What is being asked:
Write out each record exactly and skip every image.

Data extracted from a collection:

* * * * * * *

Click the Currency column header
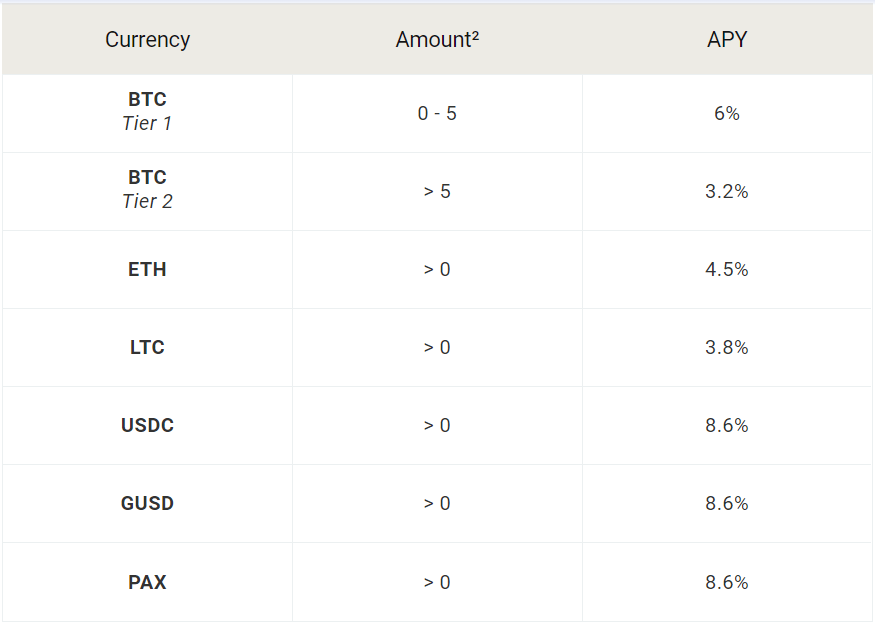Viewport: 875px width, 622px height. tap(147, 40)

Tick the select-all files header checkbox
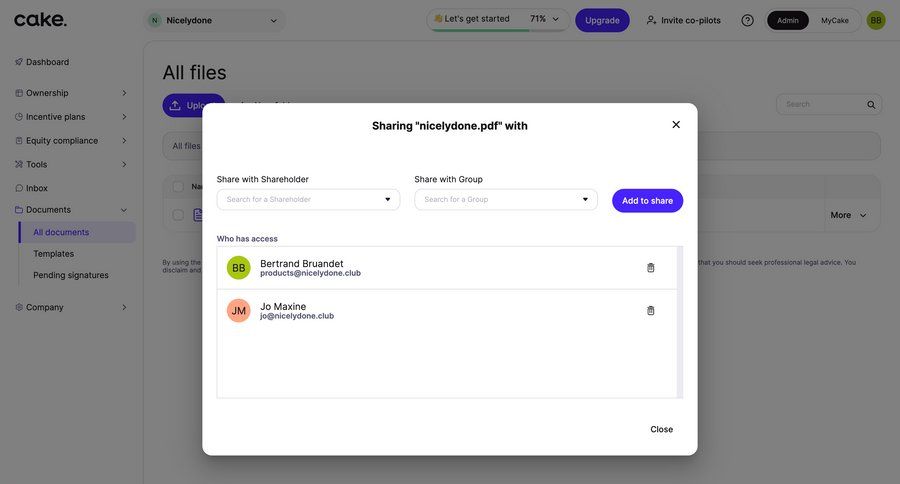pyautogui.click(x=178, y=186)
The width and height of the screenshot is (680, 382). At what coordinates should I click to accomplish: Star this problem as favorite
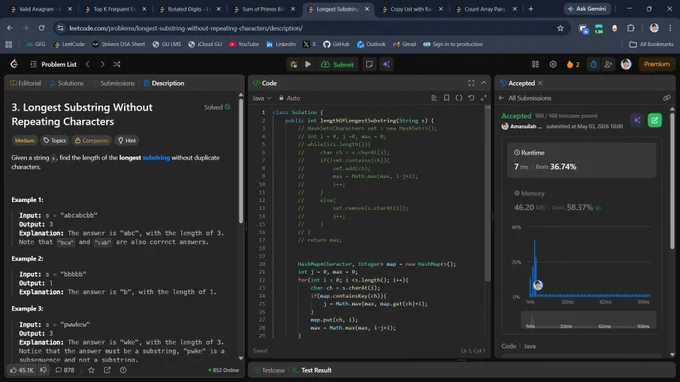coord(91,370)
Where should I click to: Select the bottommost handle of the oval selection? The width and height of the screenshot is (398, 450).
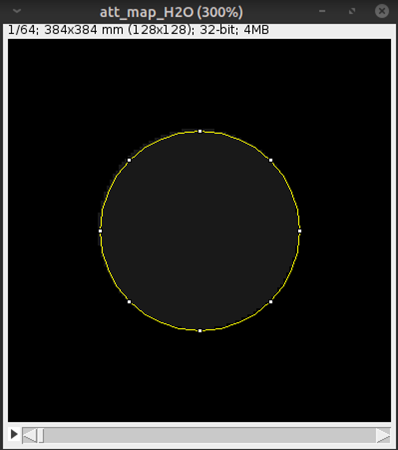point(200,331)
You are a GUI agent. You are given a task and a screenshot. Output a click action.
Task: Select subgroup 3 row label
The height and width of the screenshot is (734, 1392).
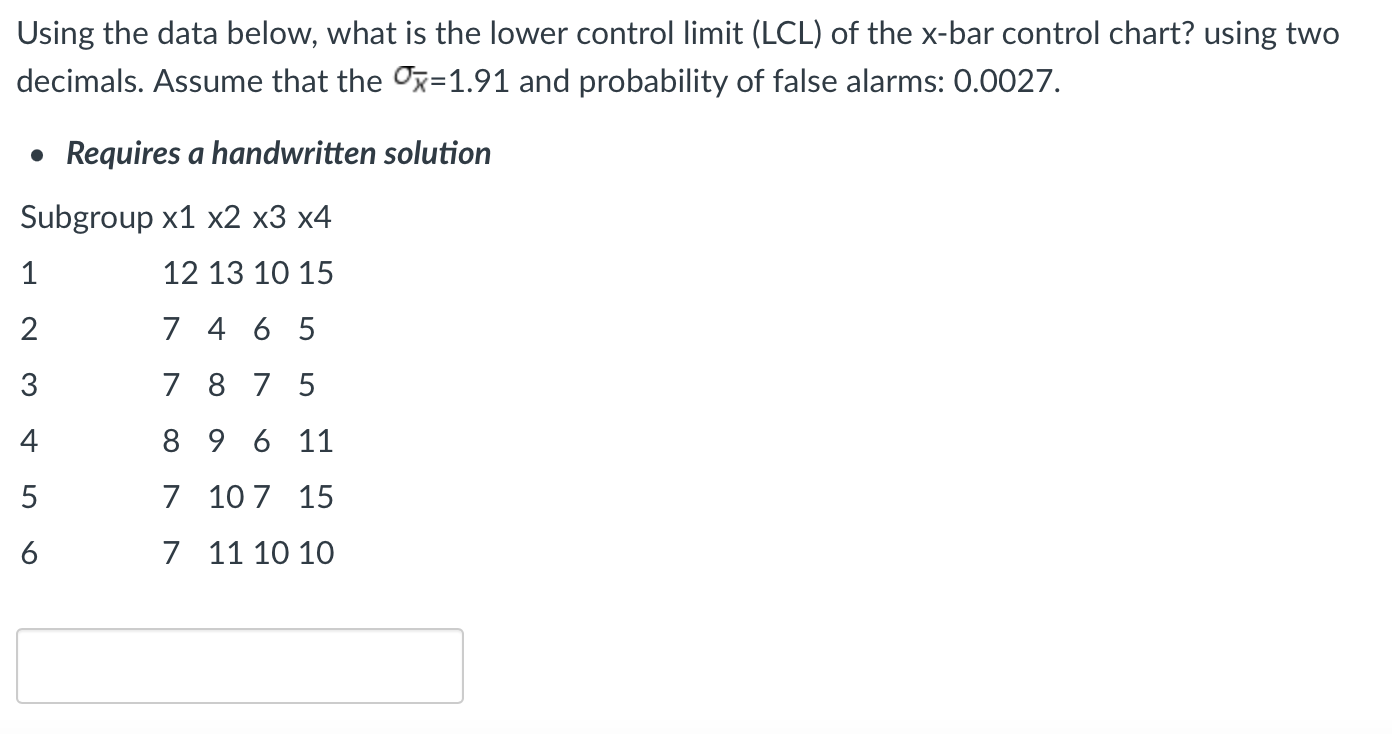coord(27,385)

* * * * * * *

Reply to the task:
Click the Currency column header
Viewport: 875px width, 622px height. tap(147, 40)

Tick the select-all files header checkbox
pyautogui.click(x=178, y=186)
The width and height of the screenshot is (680, 382). At what coordinates should I click to accomplish: Star this problem as favorite
coord(91,370)
Where should I click to: Select the bottommost handle of the oval selection? The width and height of the screenshot is (398, 450).
point(200,331)
You are a GUI agent. You are given a task and a screenshot. Output a click action.
Task: Select subgroup 3 row label
The height and width of the screenshot is (734, 1392).
coord(27,385)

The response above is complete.